Tu te trompes, Lucilius : de cette vie à la vie du sage on ne fait que monter. La sagesse te conférera lustre et renommé.
...Tu n'es pas certain de ce que tu veux; tu sais mieux louer les vertueux principes que les suivre; tu vois où réside la félicité, tu n'oses pas arriver jusqu'à elle. Or, l'empêchement qui t'arrête, puisque de toi-même tu ne le discernes pas bien, je vais le dire. Tu attaches une idée de grandeur aux choses que tu dois abandonner; ainsi, quand tu t'es représenté cet état de sécurité où tu dois passer, tu te vois retenu par l'éclat de cette vie mondaine avec laquelle tu dois rompre, comme si tu allais tomber dans un séjour d'abjection et de ténèbres.

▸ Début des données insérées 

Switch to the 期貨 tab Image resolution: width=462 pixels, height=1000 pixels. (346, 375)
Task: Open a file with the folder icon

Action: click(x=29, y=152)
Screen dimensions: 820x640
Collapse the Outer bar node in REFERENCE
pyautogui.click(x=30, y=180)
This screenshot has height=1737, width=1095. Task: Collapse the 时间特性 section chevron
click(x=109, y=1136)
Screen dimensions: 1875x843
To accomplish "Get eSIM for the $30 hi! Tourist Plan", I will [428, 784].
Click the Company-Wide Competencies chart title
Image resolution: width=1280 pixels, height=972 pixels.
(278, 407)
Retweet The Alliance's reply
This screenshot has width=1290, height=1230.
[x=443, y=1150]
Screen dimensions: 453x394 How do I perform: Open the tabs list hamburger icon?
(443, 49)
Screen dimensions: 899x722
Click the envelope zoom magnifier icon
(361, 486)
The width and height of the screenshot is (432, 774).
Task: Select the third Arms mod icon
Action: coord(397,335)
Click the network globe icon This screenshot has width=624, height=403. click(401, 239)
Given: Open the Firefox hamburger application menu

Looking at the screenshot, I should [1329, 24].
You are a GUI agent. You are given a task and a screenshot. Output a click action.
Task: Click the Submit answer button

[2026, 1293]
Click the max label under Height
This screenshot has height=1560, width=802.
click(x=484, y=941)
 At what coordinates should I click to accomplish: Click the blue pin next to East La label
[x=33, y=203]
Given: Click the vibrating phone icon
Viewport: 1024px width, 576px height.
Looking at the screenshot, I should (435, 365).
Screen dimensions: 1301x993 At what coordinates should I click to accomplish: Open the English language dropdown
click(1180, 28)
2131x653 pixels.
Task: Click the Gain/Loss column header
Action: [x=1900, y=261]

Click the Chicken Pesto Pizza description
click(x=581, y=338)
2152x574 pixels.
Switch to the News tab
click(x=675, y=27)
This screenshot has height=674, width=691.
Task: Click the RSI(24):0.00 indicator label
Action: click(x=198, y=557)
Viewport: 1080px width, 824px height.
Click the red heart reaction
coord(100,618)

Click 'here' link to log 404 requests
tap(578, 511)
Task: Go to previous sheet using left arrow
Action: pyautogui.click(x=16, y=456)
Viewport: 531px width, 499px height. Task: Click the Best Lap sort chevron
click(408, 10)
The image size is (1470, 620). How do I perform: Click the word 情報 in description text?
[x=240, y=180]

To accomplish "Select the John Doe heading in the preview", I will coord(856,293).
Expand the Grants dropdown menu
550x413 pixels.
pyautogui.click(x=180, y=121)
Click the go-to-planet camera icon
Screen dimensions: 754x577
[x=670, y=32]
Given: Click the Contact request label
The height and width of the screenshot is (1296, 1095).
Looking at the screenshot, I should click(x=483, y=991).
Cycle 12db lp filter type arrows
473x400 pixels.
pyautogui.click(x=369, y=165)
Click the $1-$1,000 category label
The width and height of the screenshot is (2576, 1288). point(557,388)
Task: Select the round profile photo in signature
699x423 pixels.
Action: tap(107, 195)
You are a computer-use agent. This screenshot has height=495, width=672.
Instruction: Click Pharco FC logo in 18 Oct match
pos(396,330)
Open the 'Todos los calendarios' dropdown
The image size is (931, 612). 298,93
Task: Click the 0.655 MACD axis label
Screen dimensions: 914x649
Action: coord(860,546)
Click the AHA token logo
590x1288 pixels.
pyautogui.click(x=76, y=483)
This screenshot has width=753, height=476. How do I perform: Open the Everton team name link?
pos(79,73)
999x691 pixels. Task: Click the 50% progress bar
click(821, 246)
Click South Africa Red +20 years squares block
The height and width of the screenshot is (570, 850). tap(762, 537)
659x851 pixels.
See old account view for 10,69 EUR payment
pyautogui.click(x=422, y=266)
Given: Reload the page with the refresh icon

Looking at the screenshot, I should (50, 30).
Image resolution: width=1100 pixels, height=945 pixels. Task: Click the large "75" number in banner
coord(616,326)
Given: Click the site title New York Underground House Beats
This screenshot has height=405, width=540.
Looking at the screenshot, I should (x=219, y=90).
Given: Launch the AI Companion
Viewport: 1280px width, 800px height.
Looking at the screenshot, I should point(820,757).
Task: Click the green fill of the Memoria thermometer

Tu te trompes, Lucilius : de cette vie à la vie du sage on ne fait que monter. Ce qui différencie un brillant reflet et la lumière, celle-ci ayant sa source déterminée, qui est en elle, celui-là provenant d'un foyer étranger, différencie de même cette vie mondaine et l'autre. Cette vie mondaine luit d'un éclat rejailli sur elle du dehors : le premier venu, en s'interposant, y projettera tout de suite une ombre épaisse. L'autre tire de son fonds sa splendeur. L'étude de la sagesse te conférera lustre et renommé.